Spring is here! Well at least officially. We had a sunny spring day and decided it was definitely Rosé season. Rosé is one of those wines that people equate with warm weather and sunshine. We hope that both of those things are coming your way.

Rosé wines are one of those wines that can be confusing. Is it a red wine or a white wine? The answer is yes, well sort of.

Rosé wines can be made with red or white varietals. It all comes down to the grape skins because that is where the color of wine is located. There are two general methods of making Rosé wine. One is maceration and the other is method is called saignéeing.

Maceration is when the grapes are pressed and sit in their skins. It is also the most common method. When making Red wine the juice and skins are fermented together throughout the fermentation process. This gives the most time to release the lovely red colors we associate with red wine.

Saignee method is really a part of the red wine making process. During the fermentation of a red wine about 10% of the juice is pumped out and into its own storage vessel.  This process leaves a higher ratio of skin contact on the remaining juice, making the resulting red wine richer and bolder.

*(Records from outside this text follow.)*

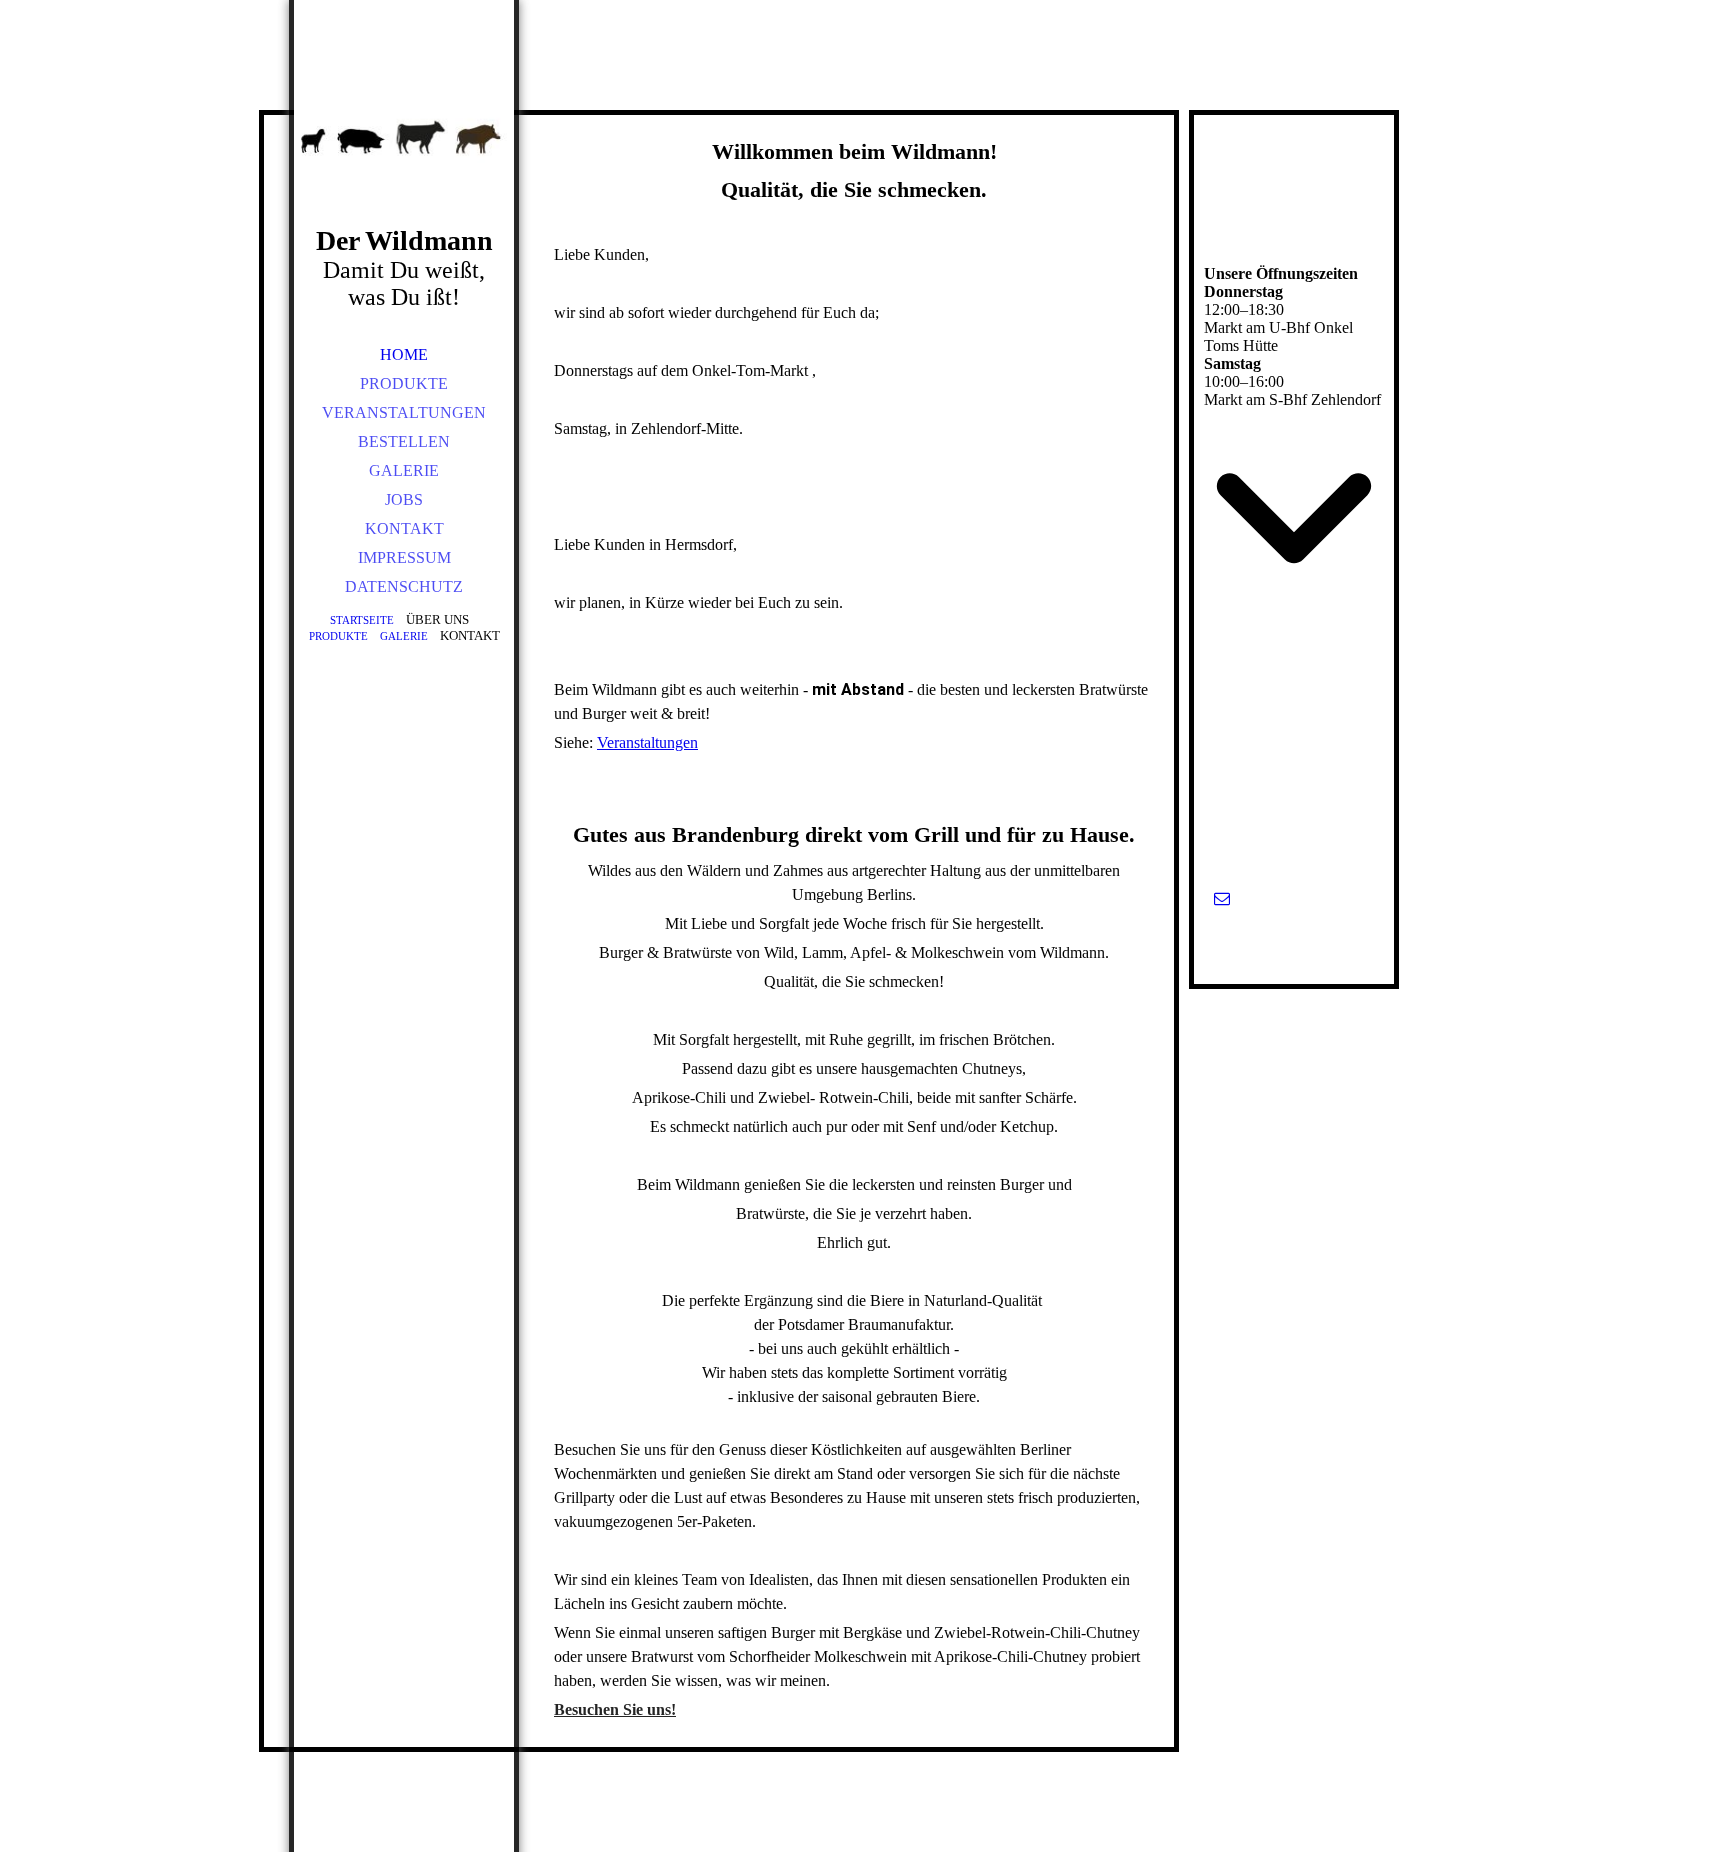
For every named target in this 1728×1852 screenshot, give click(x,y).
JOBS (404, 499)
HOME (404, 354)
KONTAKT (404, 528)
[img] (404, 140)
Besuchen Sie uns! (615, 1709)
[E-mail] (1222, 898)
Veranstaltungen (647, 742)
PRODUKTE (404, 383)
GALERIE (404, 470)
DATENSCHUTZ (404, 586)
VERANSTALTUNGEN (404, 412)
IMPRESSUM (404, 557)
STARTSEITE (362, 620)
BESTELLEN (404, 441)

Macerated Roses’ sit with their skins for a short period of time and then the juice is separated from the skins before it gets too dark.  Here at Alexandria Nicole we generally let the macerated grapes and skins sit for about 12 hours but  as our winemakers say “It really depends upon the grape varietal we are using and what flavors we are going for in that vintage.”  I guess that is where the magic happens, in their decisions.